Aide soignante empoisonneuse de Chambéry : “sa volonté était de tuer” selon l'enquêteur

Le procès de l'aide soignante "empoisonneuse" se poursuit à Chambéry devant les assises de Savoie. Ludivine Chambet est acusée d'avoir causé la mort de dix résidents de la maison de retraite où elle exerçait à Jacob-Bellecombette entre 2012 et 2013. Selon un enquêteur "sa volonté était de tuer".

Par AFP

Le directeur d'enquête dans l'affaire de l'aide-soignante empoisonneuse a estimé ce jeudi 11 mai 2017 devant la cour d'assises de la Savoie que "la volonté" de Ludivine Chambet "n'était pas d'apaiser mais de tuer" les personnes âgées à qui elle administrait des médicaments.
"La volonté profonde de Ludivine Chambet n'était pas d'apaiser, mais de tuer", a déclaré le capitaine de police Olivier Sotty, après avoir retracé les étapes de son enquête et notamment la garde à vue de l'accusée, au troisième jour de son procès pour l'empoisonnement de 13 retraités, dont 10 en sont morts.
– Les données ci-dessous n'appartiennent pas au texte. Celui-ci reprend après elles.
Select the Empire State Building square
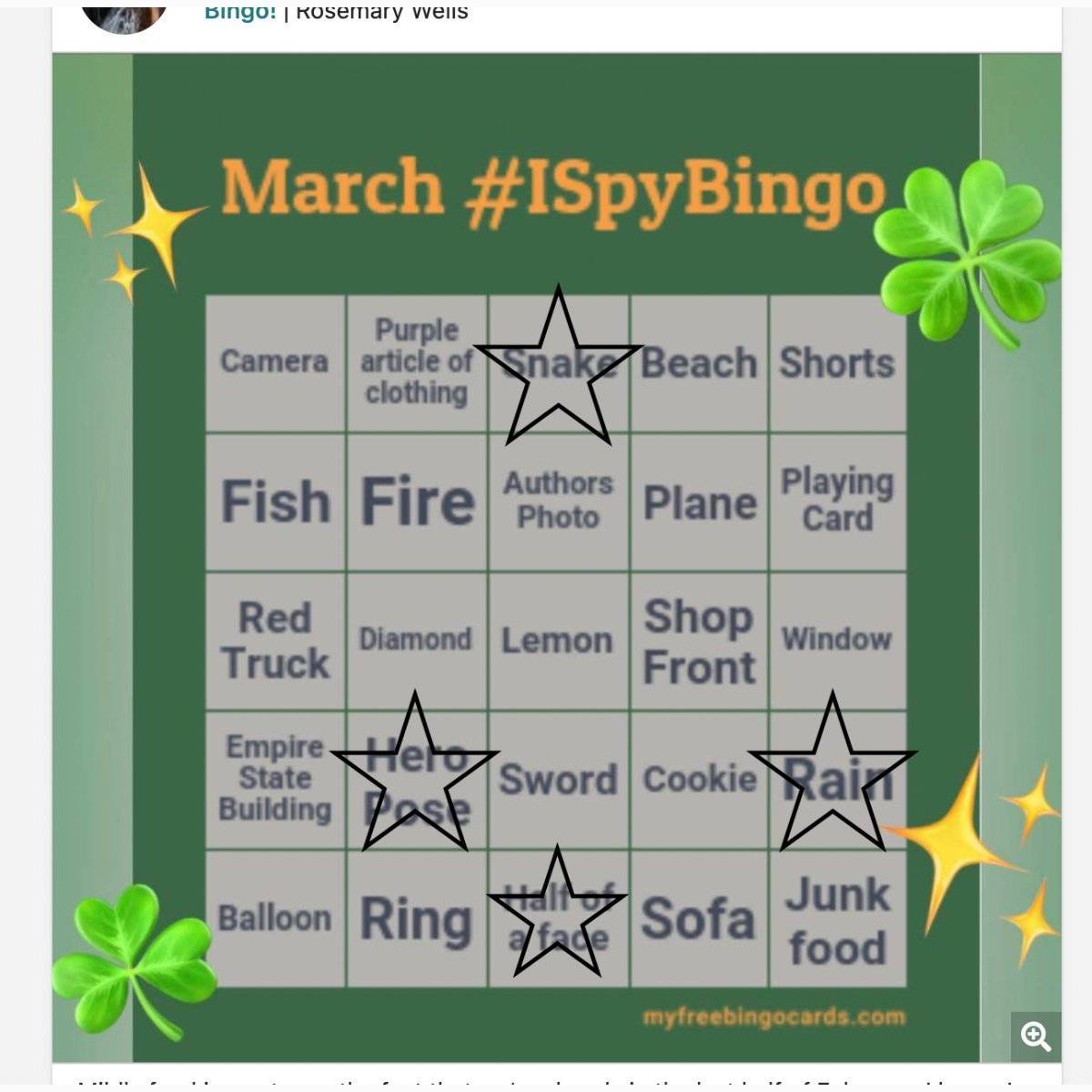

Quand les policiers viennent l'interpeller en décembre 2013 chez ses parents, où elle était revenue habiter au moment de la maladie de sa mère, Mme Chambet n'était "pas du tout abattue, pas impressionnée, au contraire", a raconté M. Sotty.
"Je n'ai pas compris que c'était pour moi précisément", expliquera un peu plus tard la jeune femme de 34 ans. "Je pensais que mes collègues avaient aussi été interrogés. J'ai d'ailleurs laissé mon père sans le regarder et sans rien lui dire".


Elle est calme, elle ne pleure pas, elle est précise dans ses réponses
 


Lors de la garde à vue, "j'ai eu affaire à une combattante qui ne tremble pas, quelqu'un qui comprenait bien ce qu'on lui disait, quelqu'un de vif d'esprit", a dit aussi le capitaine Sotty. Une description qui tranche avec l'attitude à l'audience de Ludivine Chambet, en retrait et affaissée, sous l'effet d'une forte médication.
"Elle est calme, elle ne pleure pas, elle est précise dans ses réponses au point qu'à notre demande, elle livre les noms des médicaments administrés", poursuit l'enquêteur, qui notera au cours de ses investigations une évolution dans les cocktails médicamenteux fatals.


10 à 15 gouttes mélangées dans un verre
 


Outre Elise Maréchal, dont le décès le 29 novembre 2013 a sonné l'alarme, y a-t-il eu d'autres victimes ? "Ludivine Chambet baisse le regard, compte sur ses doigts, relève la tête: elle donne cinq autres noms", relate encore l'enquêteur à la barre.
Elle expliquera aussi les "10 à 15 gouttes mélangées dans un verre" puis "donne de nouveaux noms, soit neuf victimes identifiées". D'autres encore ? "Je ne pense pas", répond-elle à l'époque aux policiers.

"Quand elle compte sur ses doigts, on sent qu'elle a un moment d'hésitation. Ce n'est pas un problème d'honnêteté, c'est un problème de mémoire", souligne le capitaine Sotty à la cour.